Diplomasi dan reputasi ASEAN diuji

Pertama-tama, kini bobot diplomatik aliansi itu dipertaruhkan. Akan menjadi pukulan telak bagi kepentingan ASEAN jika, misalnya, Amerika Serikat membatalkan keikutsertaannya dalam KTT Asia Timur atau KTT ASEAN berikutnya karena tidak siap untuk duduk sejajar dengan para jenderal Myanmar.

Kedua, reputasi ASEAN akan memburuk Gambar demonstrasi massa nasional melawan rezim militer dan para demonstran yang dibunuh dan terluka beredar di seluruh dunia. Hal ini juga mencoreng citra ASEAN. Blok tersebut telah dituduh tidak menganggap serius piagam hak asasi manusianya sendiri.

Ketiga, perpecahan di Myanmar, yang akan membahayakan stabilitas seluruh kawasan.

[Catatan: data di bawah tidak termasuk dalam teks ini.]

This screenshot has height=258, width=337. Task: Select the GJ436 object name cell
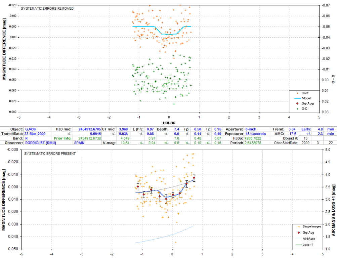[x=28, y=129]
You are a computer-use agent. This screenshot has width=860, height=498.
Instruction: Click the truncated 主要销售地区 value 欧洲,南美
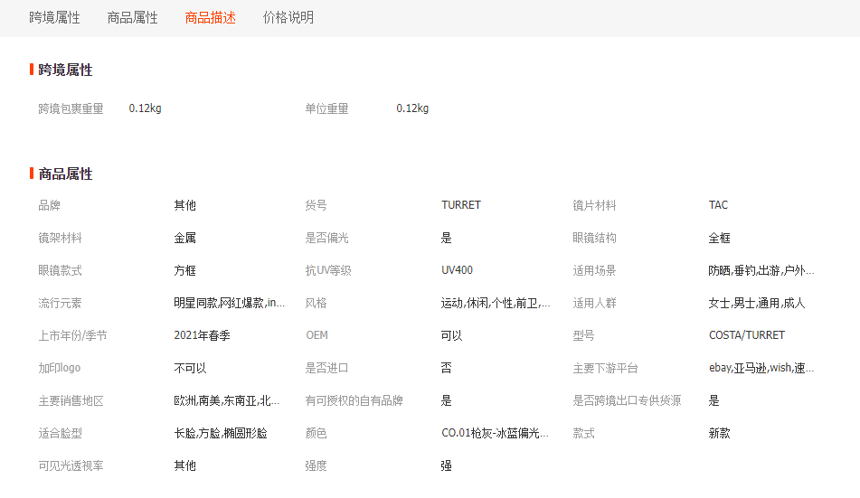(226, 400)
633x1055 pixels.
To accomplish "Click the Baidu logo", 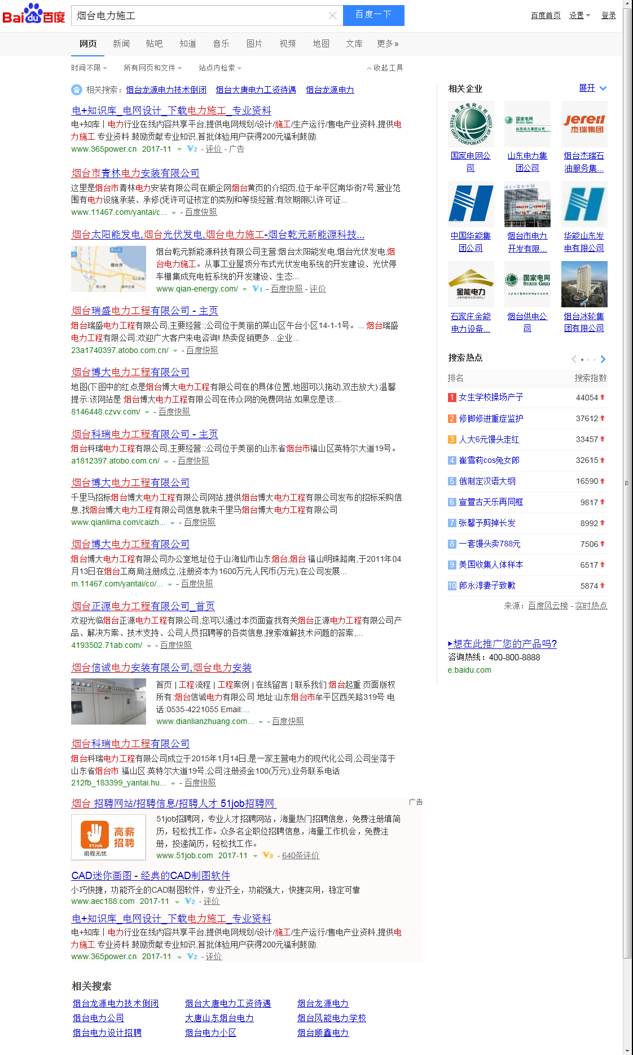I will [x=34, y=14].
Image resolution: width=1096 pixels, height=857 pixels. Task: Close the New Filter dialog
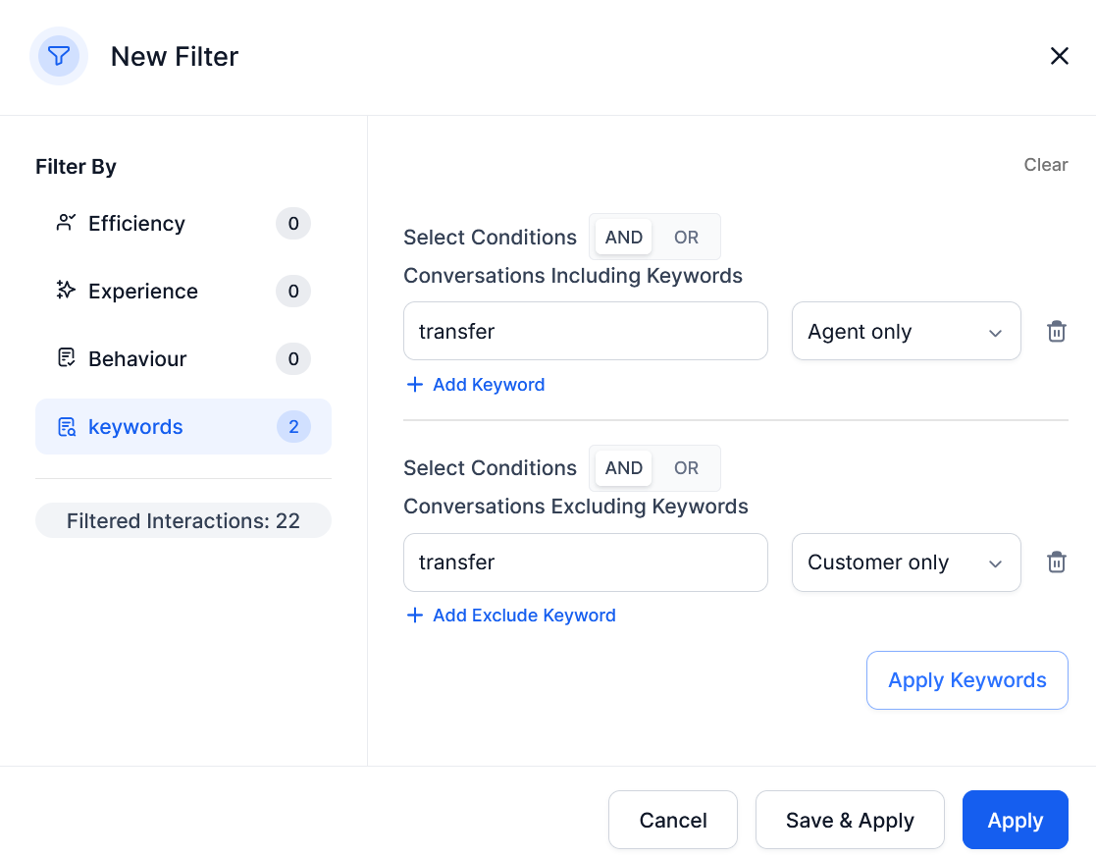tap(1059, 56)
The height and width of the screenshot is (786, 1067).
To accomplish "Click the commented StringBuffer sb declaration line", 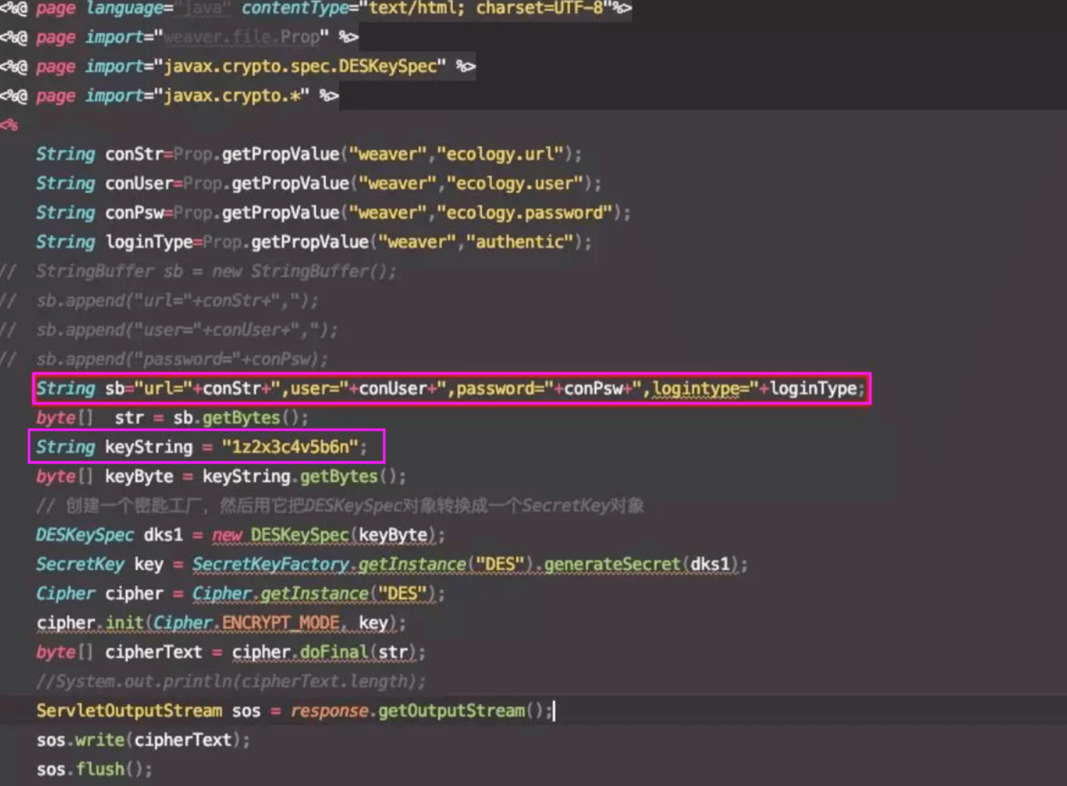I will pos(216,272).
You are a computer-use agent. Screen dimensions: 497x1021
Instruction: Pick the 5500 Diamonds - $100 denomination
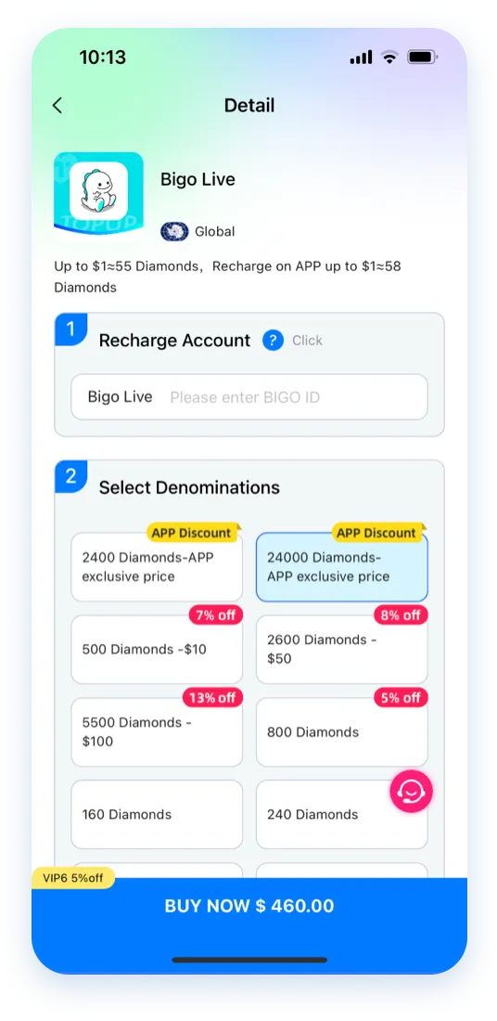157,732
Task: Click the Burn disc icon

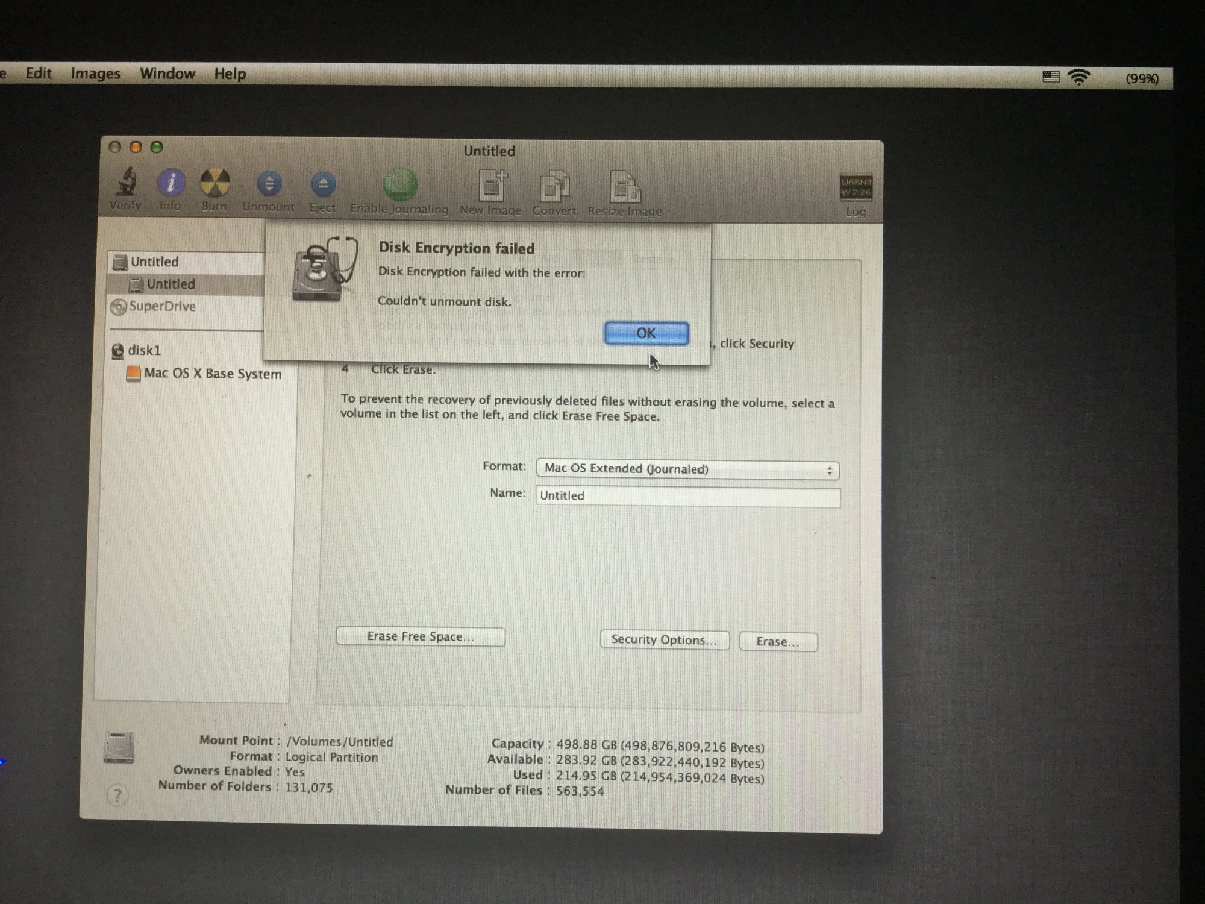Action: (214, 184)
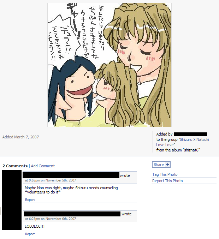Viewport: 219px width, 239px height.
Task: Click the redacted uploader name after Added by
Action: pos(190,134)
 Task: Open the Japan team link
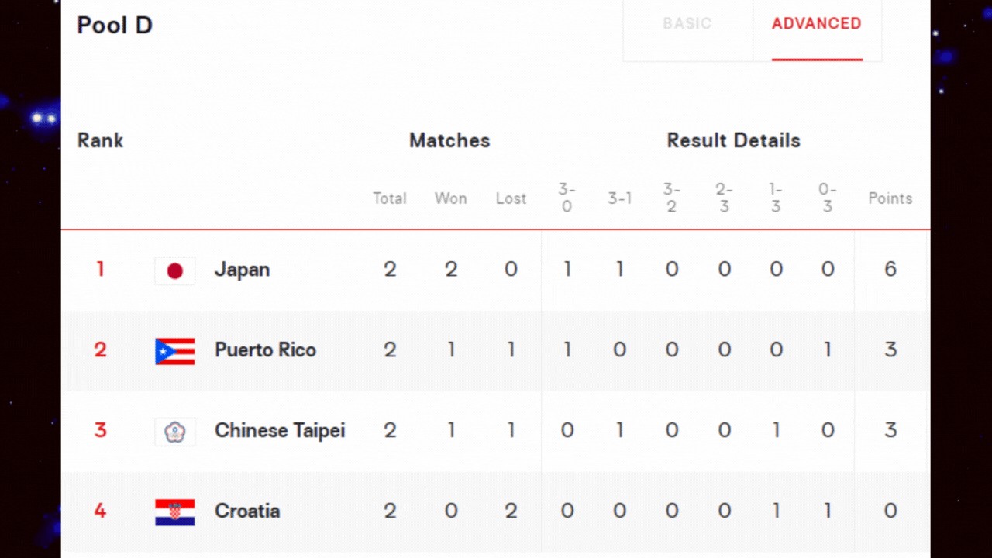(x=243, y=270)
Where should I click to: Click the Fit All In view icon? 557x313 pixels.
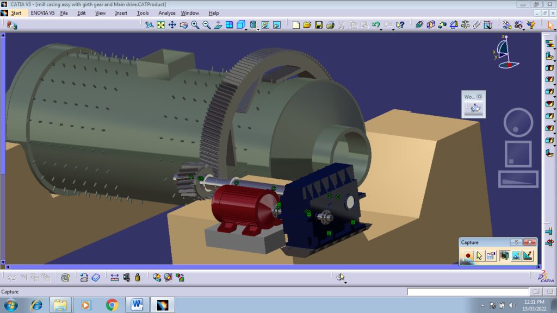coord(161,25)
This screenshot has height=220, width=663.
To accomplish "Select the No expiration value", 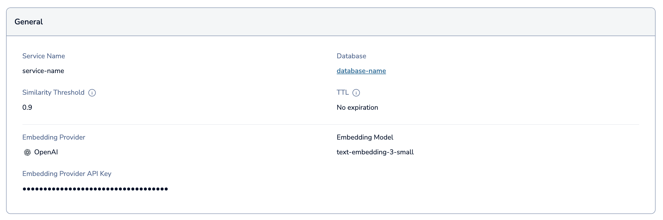I will (357, 108).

Warga Myanmar, sudah mulai mengungsi ke tempat-tempat seperti India dan Thailand.

Baca juga : Semakin Banyak Diplomat AS di Myanmar yang Ditarik Pulang

Setelah penumpasan kekerasan terakhir atas aksi protes pada tahun 1988, 360.000 orang melarikan diri ke Bangladesh, Cina, India, Malaysia dan, khususnya, Thailand, demikian menurut laporan International Commission of Jurists (ICJ).

Dalam sebuah opini yang ditulis untuk Bangkok Post, mantan Menteri Luar Negeri Thailand, Kasit Pirmoya memperingatkan ancaman "krisis pengungsi" dan destabilisasi wilayah perbatasan.

Dia menambahkan: "ASEAN tidak hanya memiliki hak, melainkan tanggung jawab, untuk bertindak tegas dan mengambil tindakan konkret untuk memastikan bahwa para jenderal Myanmar mengakhiri kekerasan, mengakhiri kudeta mereka, menghormati keinginan rakyat, dan memungkinkan demokrasiberlangsung di Myanmar. "

Reaksi yang berbeda-beda atas kudeta

Berbeda dengan imbauan yang sangat jelas dari mantan menteri luar negeri tersebut, pemerintah Thailand, yang berkuasa melalui kudeta pada tahun 2014, sejauh ini menghindari kritik terhadap militer Myanmar, dengan menyebut kudeta tersebut sebagai urusan internal negara itu.

Vietnam, Kamboja, dan Filipina bereaksi dengan cara yang sama. Sementara pemerintah Vietnam dan Kamboja sendiri adalah rezim otoriter, Presiden Filipina, Rodrigo Duterte telah menyatakan perang terhadap demokrasi di negaranya.

Baca juga : Benarkah Kuota Haji Indonesia 2021 Capai 64 Ribu?

Malaysia dan Indonesia, sebaliknya, menentang junta militer Myanmar dan mengkritik kekerasan di sana. Perdana Menteri Malaysia, Muhyiddin Yassin mengungkapkan "rasa jijiknya atas tindak kekerasan mematikan yang terus berlanjut terhadap warga sipil yang tidak bersenjata."

Presiden Indonesia Joko Widodo menyerukan segera diakhirinya kekerasan dan mengumumkan bahwa bersama dengan Brunei, akan mengadakan pertemuan khusus ASEAN. Brunei adalah ketua ASEAN saat ini.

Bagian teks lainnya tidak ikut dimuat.